◆ Set task:
Report each line of the records below that contains the string "with", reproducing every such line in full.

◆ Exercise materials:

◆ ◆ ◆

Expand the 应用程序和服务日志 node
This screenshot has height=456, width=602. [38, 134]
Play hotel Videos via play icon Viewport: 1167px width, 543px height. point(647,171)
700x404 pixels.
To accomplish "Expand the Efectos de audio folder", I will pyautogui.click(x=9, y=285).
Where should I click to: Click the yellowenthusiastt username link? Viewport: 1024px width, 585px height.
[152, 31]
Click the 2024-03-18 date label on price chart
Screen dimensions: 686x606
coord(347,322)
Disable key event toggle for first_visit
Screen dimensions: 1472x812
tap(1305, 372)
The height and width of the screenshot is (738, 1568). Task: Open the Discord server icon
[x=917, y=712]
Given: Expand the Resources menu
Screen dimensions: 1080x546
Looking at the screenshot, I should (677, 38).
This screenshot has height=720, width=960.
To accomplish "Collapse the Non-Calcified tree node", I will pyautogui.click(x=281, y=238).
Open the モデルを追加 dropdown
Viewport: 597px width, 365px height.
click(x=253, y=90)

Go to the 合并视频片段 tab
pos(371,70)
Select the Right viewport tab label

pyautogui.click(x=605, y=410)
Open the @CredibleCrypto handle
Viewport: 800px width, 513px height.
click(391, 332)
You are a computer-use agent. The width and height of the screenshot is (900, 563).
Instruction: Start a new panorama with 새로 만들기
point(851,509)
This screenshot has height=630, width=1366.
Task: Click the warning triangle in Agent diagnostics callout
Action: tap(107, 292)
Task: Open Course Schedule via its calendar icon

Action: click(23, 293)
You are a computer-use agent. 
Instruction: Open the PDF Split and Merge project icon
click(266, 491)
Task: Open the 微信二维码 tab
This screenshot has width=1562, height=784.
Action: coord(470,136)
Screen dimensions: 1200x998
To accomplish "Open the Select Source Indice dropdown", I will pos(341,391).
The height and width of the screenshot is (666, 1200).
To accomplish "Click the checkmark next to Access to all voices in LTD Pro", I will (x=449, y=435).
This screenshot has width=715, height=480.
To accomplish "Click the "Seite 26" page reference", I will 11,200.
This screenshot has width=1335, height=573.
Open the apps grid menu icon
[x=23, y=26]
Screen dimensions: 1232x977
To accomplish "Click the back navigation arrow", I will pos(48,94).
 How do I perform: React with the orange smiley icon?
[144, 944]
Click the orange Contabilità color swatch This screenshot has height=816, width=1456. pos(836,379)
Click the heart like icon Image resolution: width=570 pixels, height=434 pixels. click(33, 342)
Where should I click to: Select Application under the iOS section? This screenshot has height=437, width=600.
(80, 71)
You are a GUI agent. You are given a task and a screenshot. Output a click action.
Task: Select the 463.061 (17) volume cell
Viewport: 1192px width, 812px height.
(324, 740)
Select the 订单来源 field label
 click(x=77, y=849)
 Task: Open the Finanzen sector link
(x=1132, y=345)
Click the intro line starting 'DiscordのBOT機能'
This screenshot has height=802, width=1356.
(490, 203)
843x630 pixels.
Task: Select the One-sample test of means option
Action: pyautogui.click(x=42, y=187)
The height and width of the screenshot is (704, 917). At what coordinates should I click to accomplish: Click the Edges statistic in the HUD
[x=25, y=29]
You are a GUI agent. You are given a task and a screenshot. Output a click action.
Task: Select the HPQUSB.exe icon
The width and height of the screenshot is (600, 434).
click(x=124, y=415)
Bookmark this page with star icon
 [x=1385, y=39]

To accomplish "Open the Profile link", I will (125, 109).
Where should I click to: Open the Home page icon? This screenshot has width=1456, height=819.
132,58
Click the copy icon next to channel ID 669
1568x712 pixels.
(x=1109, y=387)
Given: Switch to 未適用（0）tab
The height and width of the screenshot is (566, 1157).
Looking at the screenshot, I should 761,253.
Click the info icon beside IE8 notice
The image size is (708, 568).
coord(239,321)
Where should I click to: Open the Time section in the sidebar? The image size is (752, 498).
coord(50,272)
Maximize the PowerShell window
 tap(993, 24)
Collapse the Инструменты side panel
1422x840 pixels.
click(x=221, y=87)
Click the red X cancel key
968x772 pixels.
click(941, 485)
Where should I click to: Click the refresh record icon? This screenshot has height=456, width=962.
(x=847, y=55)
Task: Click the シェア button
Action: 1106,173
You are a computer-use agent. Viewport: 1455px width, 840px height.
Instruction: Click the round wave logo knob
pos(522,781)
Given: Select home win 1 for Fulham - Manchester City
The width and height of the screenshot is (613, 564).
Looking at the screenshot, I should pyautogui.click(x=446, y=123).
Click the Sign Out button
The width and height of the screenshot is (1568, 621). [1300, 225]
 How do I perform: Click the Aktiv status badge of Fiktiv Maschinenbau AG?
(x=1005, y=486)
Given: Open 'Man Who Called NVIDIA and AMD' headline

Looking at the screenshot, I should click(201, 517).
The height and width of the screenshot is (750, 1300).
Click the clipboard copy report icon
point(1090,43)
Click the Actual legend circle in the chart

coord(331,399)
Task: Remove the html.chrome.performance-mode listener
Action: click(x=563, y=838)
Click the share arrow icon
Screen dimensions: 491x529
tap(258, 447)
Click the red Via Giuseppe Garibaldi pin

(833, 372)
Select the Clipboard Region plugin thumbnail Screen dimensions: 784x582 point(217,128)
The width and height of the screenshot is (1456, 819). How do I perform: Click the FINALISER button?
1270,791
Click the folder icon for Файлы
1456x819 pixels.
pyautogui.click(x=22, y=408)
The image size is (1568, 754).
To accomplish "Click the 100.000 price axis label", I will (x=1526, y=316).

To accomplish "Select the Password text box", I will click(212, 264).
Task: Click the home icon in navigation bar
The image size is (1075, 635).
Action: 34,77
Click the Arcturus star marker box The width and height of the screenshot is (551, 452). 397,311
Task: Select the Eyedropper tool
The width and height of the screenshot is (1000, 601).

◆ ◆ ◆

◆ Correct answer:
Instruction: Start a new panorama with 새로 만들기
 How do I perform: React with the orange smiley icon?
Bookmark this page with star icon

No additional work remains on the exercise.